2 pounds ripe tomatoes, peeled, quartered and seeded 

11 tablespoons olive oil, divided 

1/2 pound zucchini, sliced 1/2 inch thick 

1/2 pound yellow summer squash, sliced 1/2 inch thick 

1 green bell pepper, seeded and cut into matchstick-size pieces 

1 red bell pepper, seeded and cut into matchstick-size pieces 

1 1/2 cups coarsely chopped onion 

1 tablespoon minced garlic 

Leaves from 3 sprigs thyme 

6 tablespoons coarsely chopped parsley, divided 

6 tablespoons coarsely chopped basil, divided 

Freshly ground pepper 


Cut the unpeeled eggplant into 1-inch cubes. Toss with 1 tablespoon salt; drain in a colander for 30 minutes. Meanwhile, drain the tomatoes in a separate colander for 30 minutes. 
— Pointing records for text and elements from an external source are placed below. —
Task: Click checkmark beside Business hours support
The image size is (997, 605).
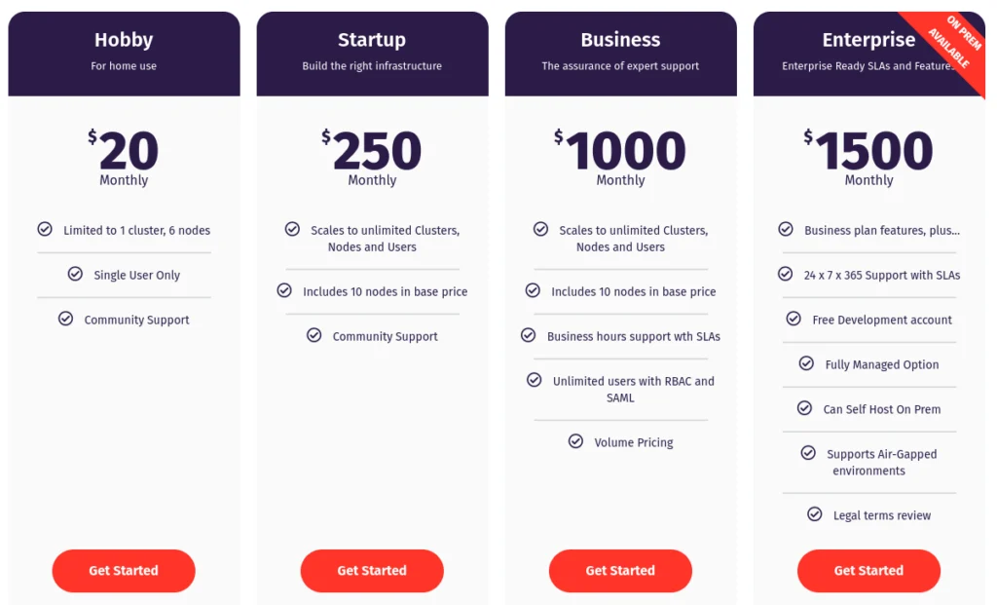Action: (528, 335)
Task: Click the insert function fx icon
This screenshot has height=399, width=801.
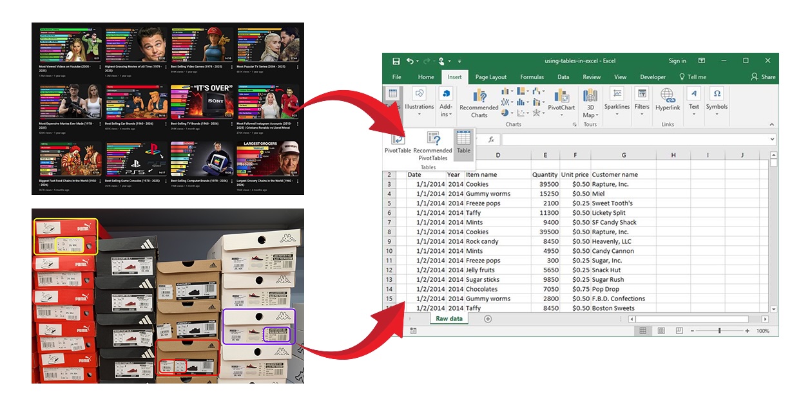Action: (x=490, y=140)
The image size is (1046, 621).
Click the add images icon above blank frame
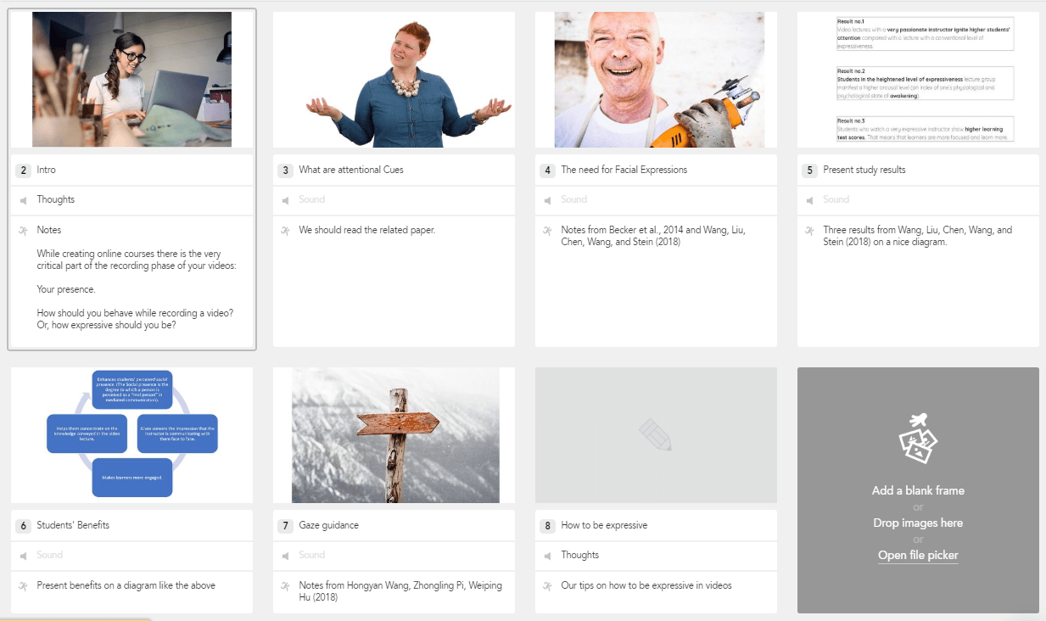pos(918,438)
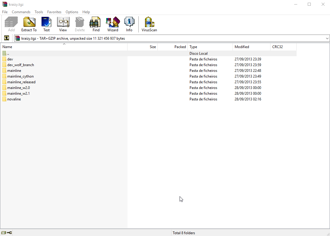330x236 pixels.
Task: Go up one folder level icon
Action: [x=7, y=38]
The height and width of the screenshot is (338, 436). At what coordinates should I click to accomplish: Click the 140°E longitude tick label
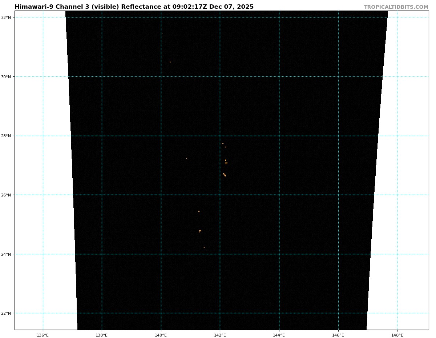[161, 335]
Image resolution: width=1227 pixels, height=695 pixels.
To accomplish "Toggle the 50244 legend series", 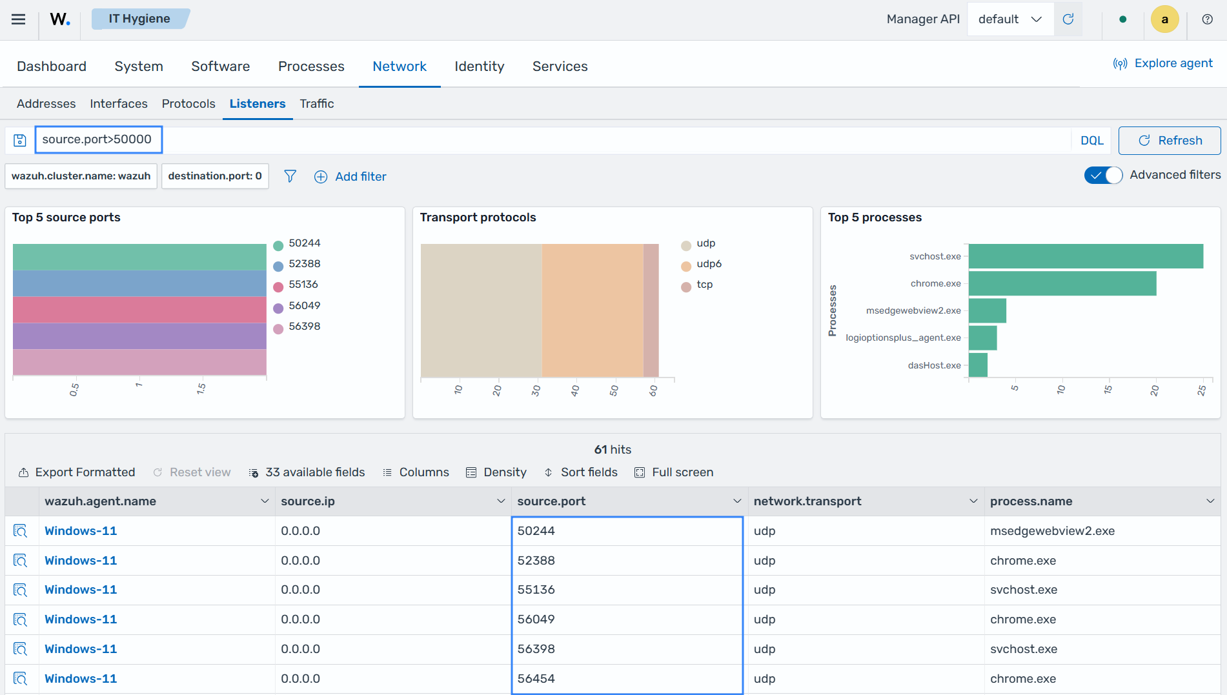I will 297,243.
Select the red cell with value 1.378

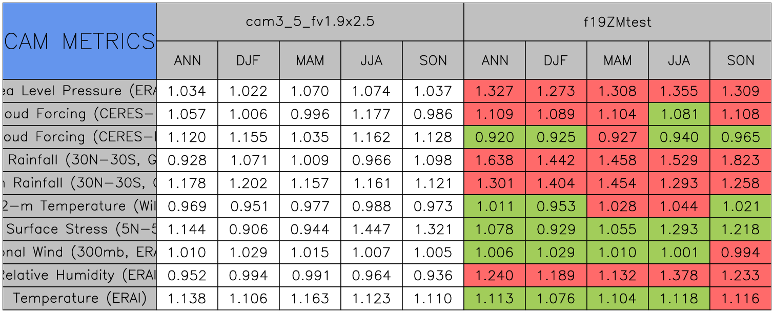pos(679,276)
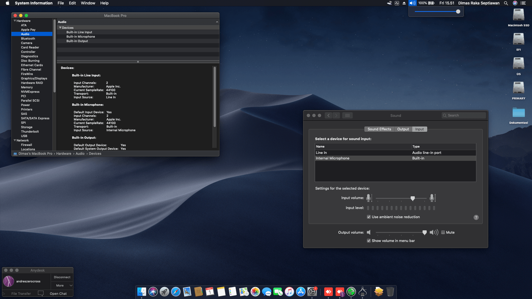This screenshot has height=299, width=532.
Task: Collapse the Hardware section in the sidebar
Action: 15,20
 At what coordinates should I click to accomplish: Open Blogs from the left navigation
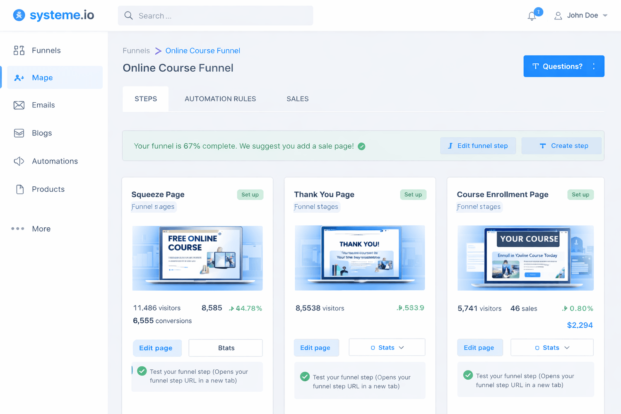point(41,133)
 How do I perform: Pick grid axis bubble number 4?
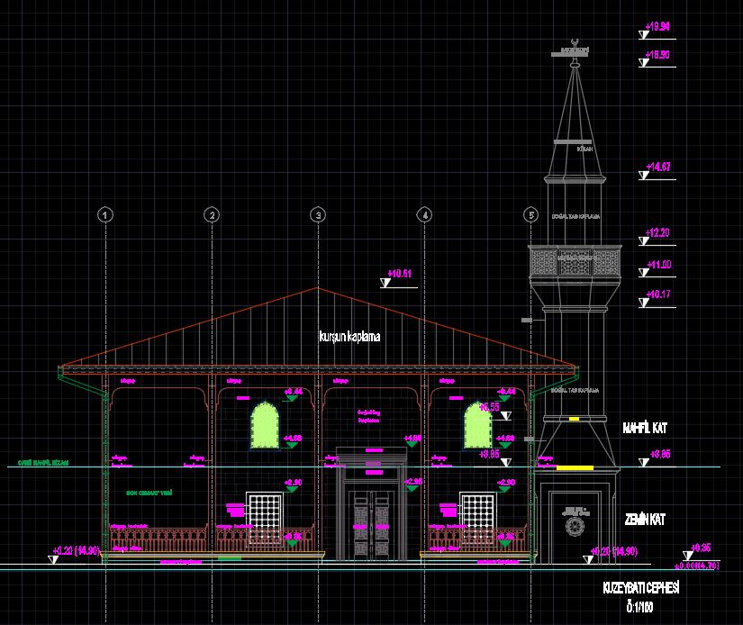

Warm 2 tablespoons oil in a large skillet over medium heat. Add zucchini and yellow squash; saute until lightly browned, about 5 minutes. Transfer squash to a bowl. Heat 2 more tablespoons oil in the skillet. Saute the bell peppers 5 minutes, then add to the squash. 

Rinse the eggplant, drain and pat dry. Heat 4 tablespoons oil in the skillet; saute eggplant, stirring often, until soft, about 7 minutes. Add to the squash. 

Heat the remaining 3 tablespoons oil in the skillet; saute onion and garlic until fragrant, about 3 minutes. Add tomatoes, thyme and 2 tablespoons parsley. Simmer for 10 minutes. Return the sauteed vegetables to the skillet; cook until tender but not mushy, about 10 minutes. Remove from heat; add the remaining 4 tablespoons parsley and 4 tablespoons basil. Season to taste with salt and pepper. Garnish with the remaining 2 tablespoons basil. 

PER SERVING: 338 calories; 26.5g fat (71 percent calories from fat); 4g saturated fat; no cholesterol; 4g protein; 23.5g carbohydrate; 12.5g sugar; 7g fiber; 23mg sodium; 50mg calcium; 894mg potassium.


----------



## kansasgirl (Nov 4, 2004)

I think that it looks very good.  I would probably add some more garlic, and eliminate some of the oil. I think that 11 tb (nearly 3/4 c) sounds like an awful lot.  You might try a sprinkle of fresh parmesan shavings, and a splash of balsamic vinegar for an extra dimension. Shrimp, chicken or pasta can easily be added if your family complains that they are 'still hungry'.  I would certainly not get out the ice cream, but rather a great fruit salad with dollops of Cool Whip!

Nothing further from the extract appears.